Saturday, April 18, 2015

Of Moves and Men: Chess Calculation: Soltis books + Tisdall

Lately my biggest stumbling block in chess other than endings has been miscalculation. Therefore I decided to overhaul my thinking method (or lack of thereof).  I did some research  and bought some recommended books to remedy the situation.  These are Soltis' Inner Game of Chess & How to Choose a Chess Move and Tisdall's Improve Your Chess Now! .

As I see it all three books can be read by anyone from 1400 up, but I'm dubious if players under 1800 can benefit much. Let's start with the most difficult which is Inner. To make proper use of the concepts in it, it prerequires the reader to be tactically sharp and be able to visualize many moves ahead. Here it is all about being honest with oneself: do you really know your tactics inside out? If not, you're better off and bound to make more progress honing them first. With visualization on the other hand, Soltis cuts some slack and gives some really helpful hints on how to acquire it. Still, it is probably the hardest part of the book: I can now follow a 23 move game blindfolded , but I had to give myself six months of practice before continuing reading and I'm still aiming higher. (btw, I compiled a useful visualization game collection for myself which I may post later on).

The rest of the book centers primarily on force and its use in calculation. Each concept is illustrated with positions from real games with explanatory text  and and just enough variations. Overall I found it a worthwhile read.

We now move over to Tisdall's book. It covers a wide range of topics which the author feels will benefit the aspiring reader. I just focused on the first couple of sections that deal with  calculation &  visualization. Although less exhaustive than Inner, it does supplement the concepts put forth by Soltis and both approaches meld nicely. A nice bonus is his way to calculate on the defensive. Both authors are critical of Kotov's tree scheme and offer sensible, practical alternatives. Just  100 elo points easier than Inner

Up to this point,  one can have a sure footing with moves that are suitable for calculation. What about quieter moves? To that purpose I also got How to Choose. This one is quite different to Inner, not only in its scope but on its outlook: It is a bit depressing. I for one hoped for a system, but instead, at least on the surface, opens more questions than it answers. It also ends in a down note with Fischer v Taimanov where Taimanov sees an opportunity, mentally does everything right and as recommended and still  loses. Way to go.

It is also more confusing in it's presentation of the material as there is no as clear progression as in Inner. Notwithstanding, How to has valuable material once the reader gets to chapters 7 to 11. Chapter 8, a reality check, is especially useful.

Most of the examples can be followed without board. I'd say it is about 50 elo points easier than Tisdall's.

In conclusion, if you have calculation issues and cover the prerequirements, do get Inner Game and if you've got some extra cash buy Tisdall's book too and compare methods. If you're hungry for more, there is How to, but be aware of its drawbacks. All these three, imo, require you to take notes to get a clearer picture.
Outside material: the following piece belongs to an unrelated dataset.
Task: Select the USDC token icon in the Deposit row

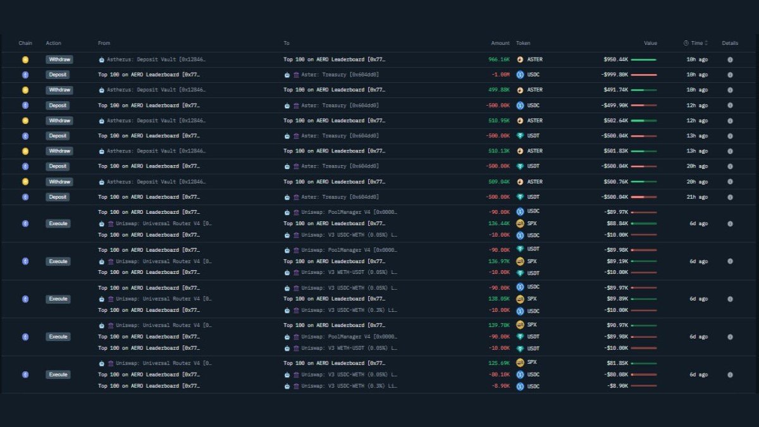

Ps. Be sure to check The Creation of a Thinking Technique article by Silman in the August 1998 issue of Chess Life and take a (critical?) look at step 3 in de la Maza's approach at chesscafe: . Finally, the latest wrinkle in calculation books appears to be Grandmaster Preparation: Calculation by Jacob Aagaard which I have not read. However,from what I gather from the net, it is both high level and a workbook.

Pps. A very condensed view of Soltis' view from Inner can be found in a chapter his newer book  How to Study Chess. This last one I recommend for all the wider material it covers.